Lo que hasta hace unos años fue objeto de mero debate académico se ha convertido hoy en un asunto funcionalmente político. La declaración del parlamento europeo, bajo la iniciativa fundamental del grupo de Visegrado (Hungría, Polonia, la República Checa y Eslovaquia), con el apoyo de los países bálticos llama a condenar “los crímenes cometidos por las dictaduras comunista, nazi y de otro tipo”, con escasa profundización en el contexto histórico y sin que quede muy claro, por ejemplo, si el franquismo queda incluido en este último cajón de sastre.

Se olvida deliberadamente que la Segunda Guerra Mundial no empezó estrictamente con la invasión de Polonia el 1 de septiembre de 1939, sino que tuvo como prólogo necesario la guerra de España de 1936 a 1939, el primer caso en el continente europeo de una agresión no declarada por parte del Eje a un estado soberano miembro de la Sociedad de Naciones ante la pasividad, inane o cómplice según los casos, de un impotente Comité de No Intervención.
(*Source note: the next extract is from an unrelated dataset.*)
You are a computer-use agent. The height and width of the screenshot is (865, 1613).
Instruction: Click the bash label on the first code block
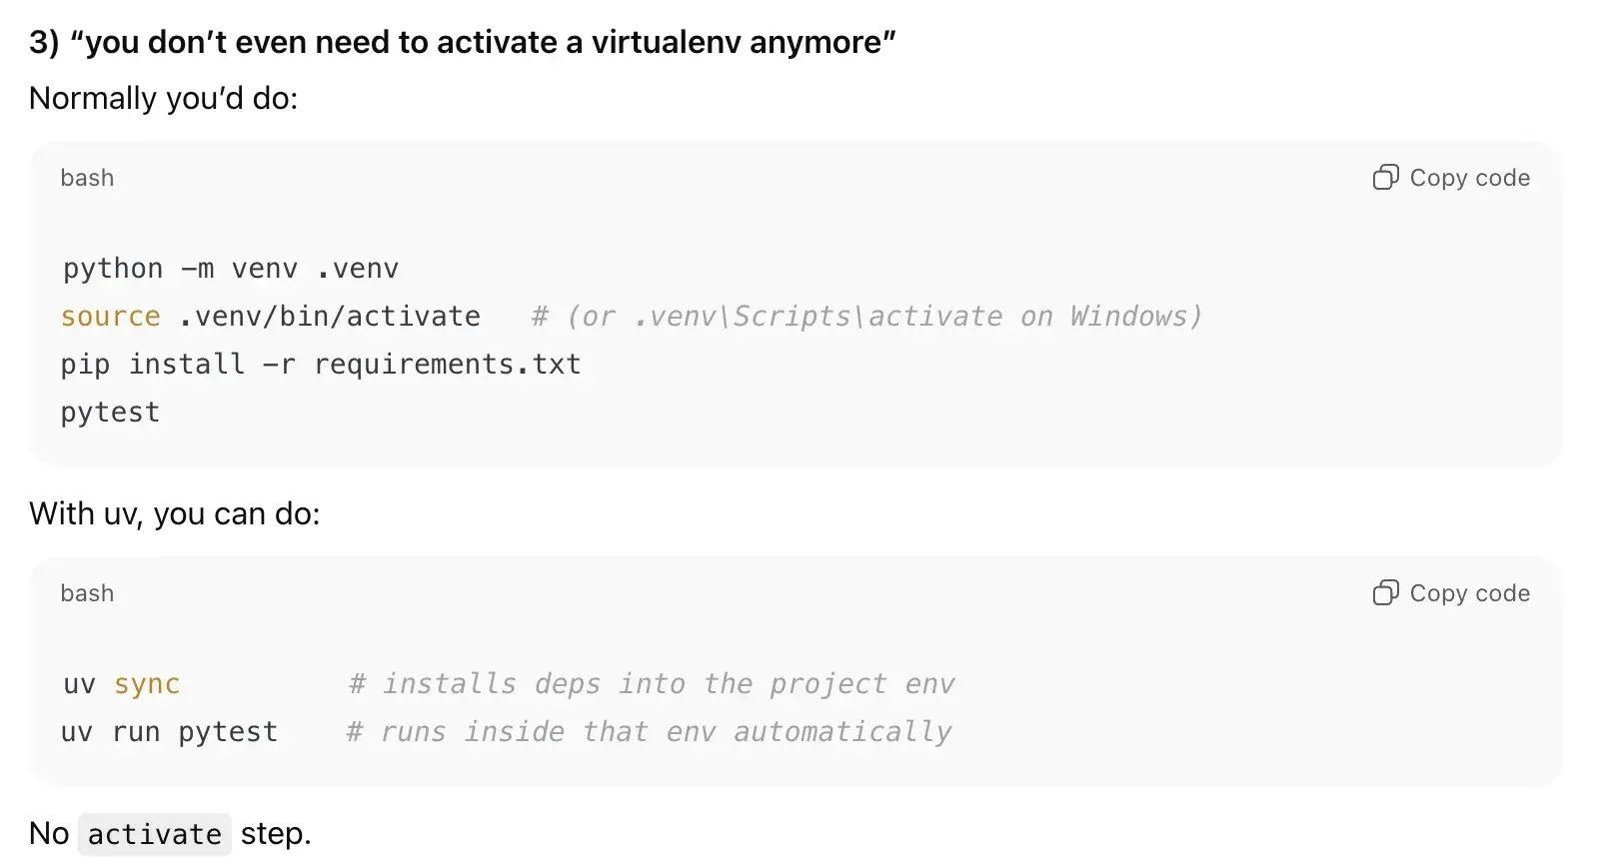click(86, 177)
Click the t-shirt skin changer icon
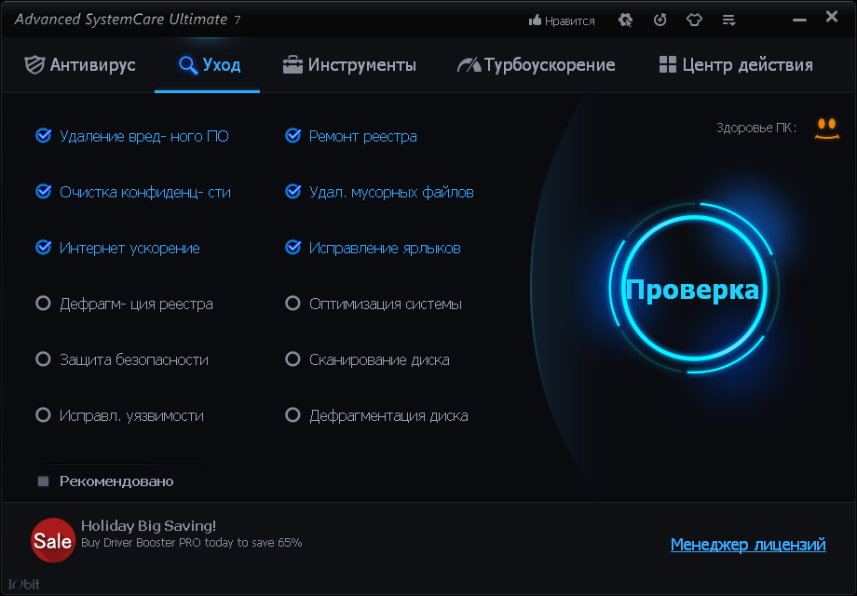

Se soslaya el más importante y masivo fenómeno de solidaridad de la era contemporánea, cristalizado en la movilización de más de 35.000 voluntarios procedentes de 54 países que convirtieron en suya la causa de la República Española erigida en la primera trinchera contra el fascismo.

Se oculta que los comunistas españoles, que jugaron en la guerra civil un papel fundamental como impulsores de la creación del Ejército Popular, volcaron su experiencia militar en la resistencia contra la ocupación alemana tanto en Francia como en la Unión Soviética en la confianza, luego desengañada, de que los aliados les ayudasen en su momento a derribar a Franco.

Se difumina la responsabilidad de las potencias occidentales que, con su política de apaciguamiento, cuyo máximo exponente de humillación fue el Pacto de Munich de 1938, toleraron el rearme alemán, la rectificación unilateral de fronteras y la violación sistemática de las cláusulas del tratado de Versalles con la vana esperanza de que los impulsos agresivos de Hitler se canalizaran exclusivamente hacia el este de Europa.

Se minusvalora, cuando no se desprecia, el valor de la contribución militar de las fuerzas comunistas francesas, italianas, belgas, yugoslavas o griegas a la derrota de la Wertmacht, logrando con sus acciones en la retaguardia de los territorios ocupados obstaculizar líneas de suministro, sabotear la producción de guerra o paralizar el transporte de unidades, obligando al Alto Estado Mayor alemán a dedicar a su represión fuerzas que, de estar en el frente, habrían causado un incalculable daño a los ejércitos aliados.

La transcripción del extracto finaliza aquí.